The Spanish yield, in particular, is surprising. Less than two years ago, Spain was at the epicenter of the euro zone's economic fears as the government was forced into taking a multibillion loan from its fellow euro members, so it could afford to prop up its banks. Now its 10-year bond yield, at 2.466 percent, is less than the 2.477 percent seen on U.S. Treasurys—conventionally viewed as the safest of all asset classes.
Bond yields for other riskier "peripheral" euro zone countries are also near lowest-ever levels. Italian 10-year debt continued declining on Tuesday, to yield only 2.639 percent. Irish bond yields also fell; Greek yields were marginally higher, after dropping over 14 basis points to end at 5.826 percent on Monday.
Although concerns remain about the euro zone as a whole—unemployment is stubbornly high and inflation is worryingly low—the bond rally may in part reflects signs of economic recovery in some of the zone's weakest members.

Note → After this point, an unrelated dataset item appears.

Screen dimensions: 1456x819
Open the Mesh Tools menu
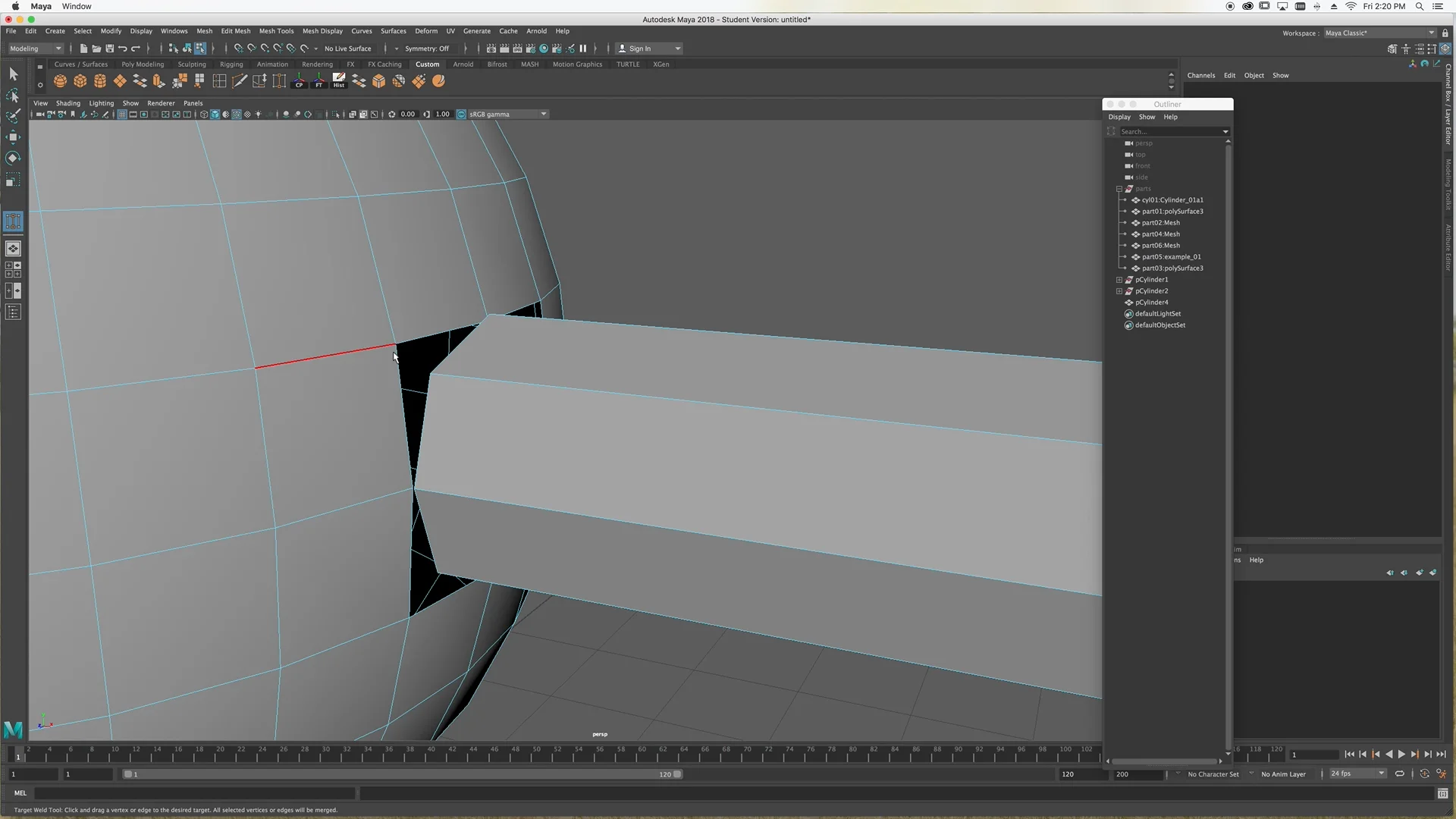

For instance, Spanish Deputy Economy Minister Fernando Jimenez Latorre said on Monday that Spain could raise its growth forecast come September.
"The decline in Spain's 10-year yield reflects not only the fall of the inflation premium, but the risk premium in general," said analysts at BBH led by Marc Chandler in a research note on Tuesday.
"This risk premium included a risk that the euro zone would break up (redenomination risk) and that Spain would default. The risks have also fallen, though they are more difficult to measure."
In the case of Greece, another economy on the verge of collapse just a few years ago, demand for sovereign debt has been boosted by hopes the country's credit rating will be upgraded this Friday. This follows Greece's successful return to the public bond market in April, and a one-notch upgrade to Portugal's rating last Friday.
Across the euro zone, yields are also being pressured lower by the European Central Bank's record-low base rate of 0.15 percent. The Bank is seen keeping interest rates low for the foreseeable future, and could yet use some form of quantitative easing, probably involving government bond purchases.
"This would presumably help to keep the yields of core euro-zone sovereign bonds low, even if they are dragged up slightly by developments overseas," said Jack Allen of Capital Economics in a research note on Monday. The economic consultancy forecasts yields for Bunds and Treasurys will diverge further, reaching 2 percent and 4 percent respectively by end-2016.